Finding Duplicates in DAX

A prerequisite for creating a relationship in Tabular/Power Pivot is to have a primary key column in the table on the One side of the relationship. This column must have unique values. If it doesn’t, the relationship won’t get created and you’ll get an error that the both tables have duplicate keys. If you have a relatively large table, it might be difficult to find the duplicates.

ID

Column1

1

Foo

2

Foo

1

Foo

 

However, given the above table design, you can add a simple calculated column to the table to return the count of duplicates for column ID using the following DAX formula

=CALCULATE (COUNTROWS(), ALLEXCEPT(Table1, Table1[ID]))

This expression uses the COUNTROWS() function to count the number of rows of Table1. Coupled with the CALCULATE function, this expression will be resolved in the context of every row. To ignore the column that you want to count on (ID in this case), you need to exclude it from the context, so that the row counting happens across the entire table for each ID value. Once the column is created, you can filter on it in the Data View to find out the duplicate rows with values 2, 3, etc.

  • Marty Piecyk

    “Once the column is created, you can filter on it in the Data View to find out the duplicate rows with values 2, 3, etc.”
    Thanks for this helpful post (although it’s two years old at the moment). By filtering out duplicate rows with values 2 and greater, you’ll remove every instance of a value that has a duplicate. Do you have any advice how to keep the first instance of a duplicate?

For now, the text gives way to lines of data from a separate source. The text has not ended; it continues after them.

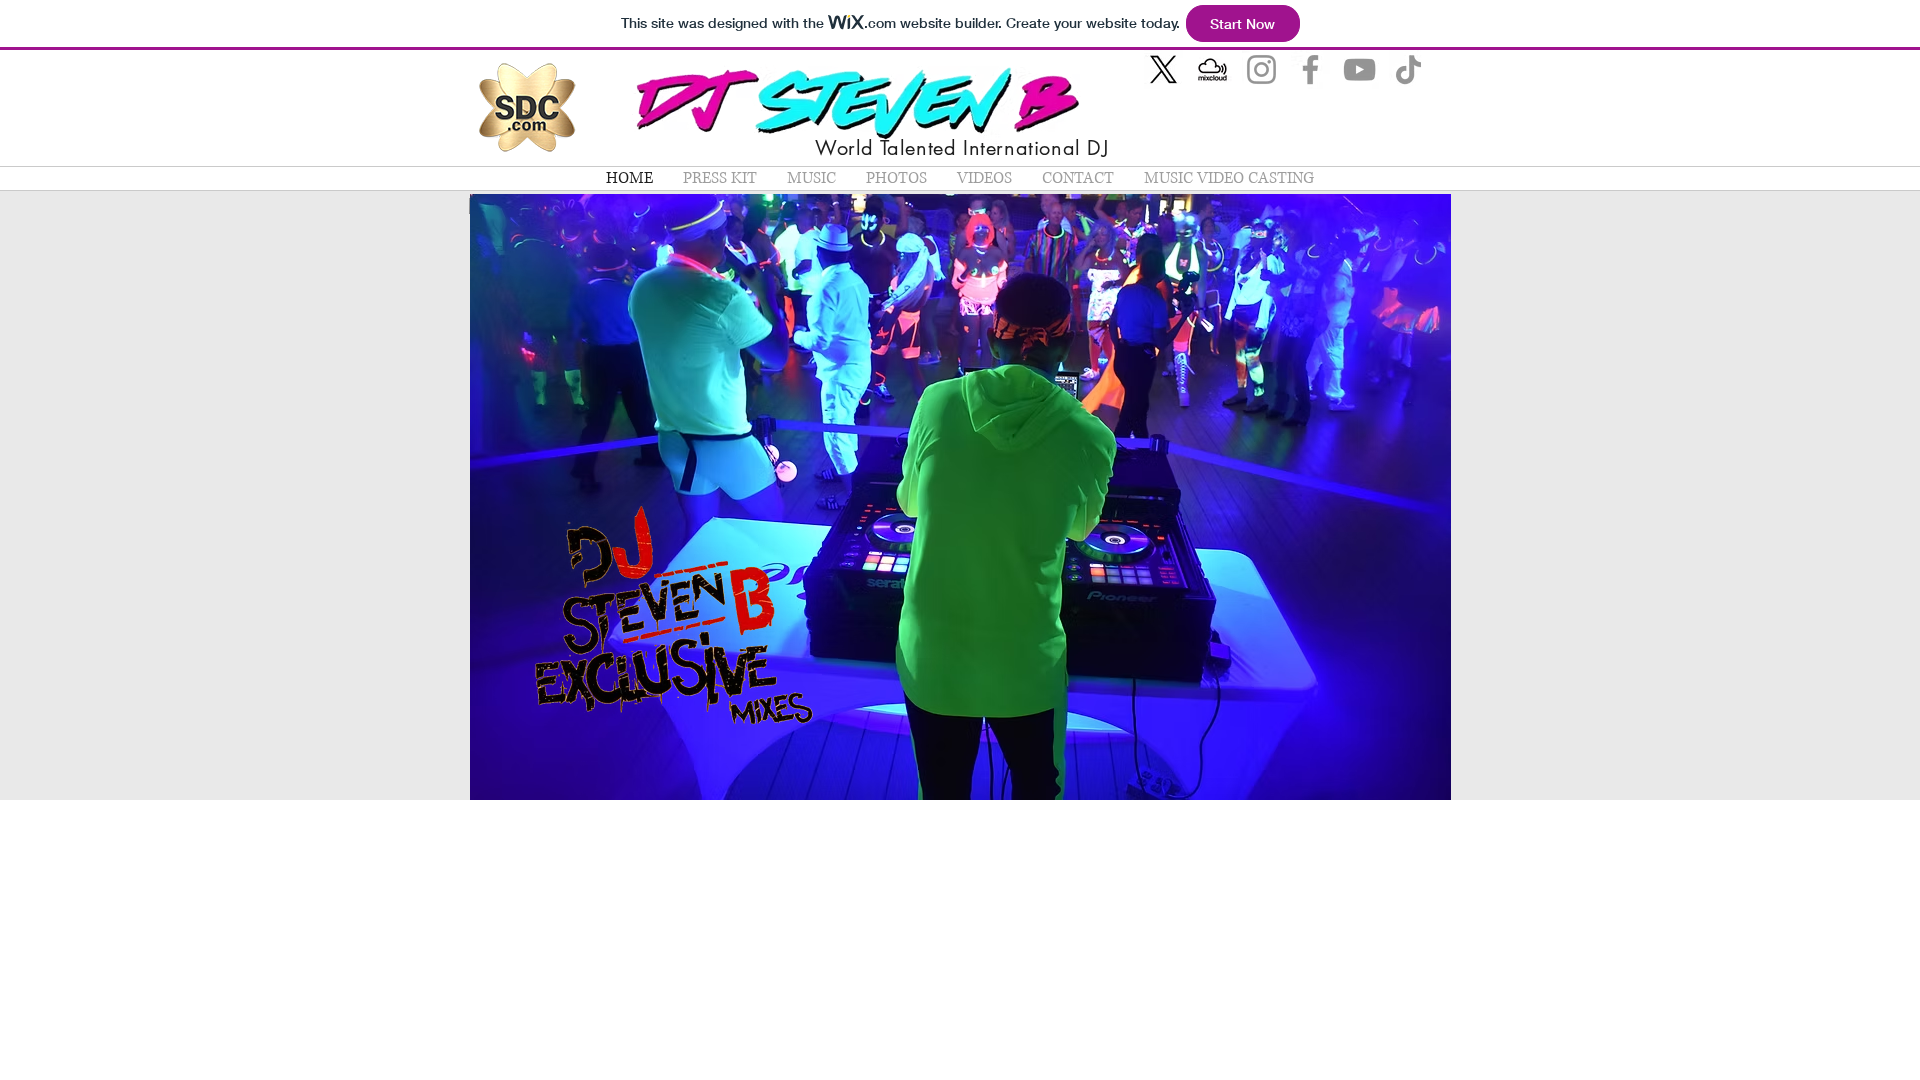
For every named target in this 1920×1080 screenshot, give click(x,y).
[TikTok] (1408, 69)
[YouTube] (1359, 69)
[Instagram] (1261, 69)
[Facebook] (1310, 69)
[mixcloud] (1212, 69)
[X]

    In your example above, the row with ID 2 would be present in your new calculated table, but customers will wonder where the row with ID 1 is.

    • Prologika

      Hi Marty. Which tool are using: Power BI Desktop, Excel? As you mentioned, this blog is two-year old. Have you tried the Remove Duplicates feature in the Query Editor which is available in both Power BI Desktop and Excel?

      • Marty Piecyk

        Thanks for the reply. I’m using Analysis Services and connecting to my server live through Power BI Desktop. So, I cannot edit queries or use the Remove Duplicates feature in Power BI Desktop. Also, I need to create relationships between my tables, but this can only be done after the duplicates are removed, so I would rather do this in my Analysis Services model.

        • Marty Piecyk

          Here’s one solution. I’m sharing this, since this posting shows up in the top results of search engines.

          For example, given this table “Host”:
          ID HostName IpAddress CreatedDate
          1 duplicatehost 192.168.1.2 2017-03-13
          2 duplicatehost 192.168.1.2 2017-01-01
          3 singlehost 192.168.1.3 2017-03-13

          This DAX can be used to generate the following calculated table using “HostName” and “IpAddress” as the key for finding duplicates and getting the latest CreatedDate:

          =FILTER(Host, [CreatedDate]=MAXX(FILTER(Host, [HostName]=EARLIER([HostName]) && [IpAddress]=EARLIER([IpAddress])), [CreatedDate]))

          ID HostName IpAddress CreatedDate
          1 duplicatehost 192.168.1.2 2017-03-13
          3 singlehost 192.168.1.3 2017-03-13

          There must not any duplication of the CreatedDate column for the key-grouping or duplicates will be present in the output. In my use case, duplicates are not possible.

          • Prologika

            The following modified expression will flag the first occurence of the duplicated row as 1, assuming the table has an unique identifier and the data is ordered by it, such as the DimProduct table in AdventureWorksDW.
            Index = CALCULATE(COUNTROWS(), ALLEXCEPT(Product, ‘Product'[ProductAlternateKey]), EARLIER(Product[ProductKey]) >= Product[ProductKey])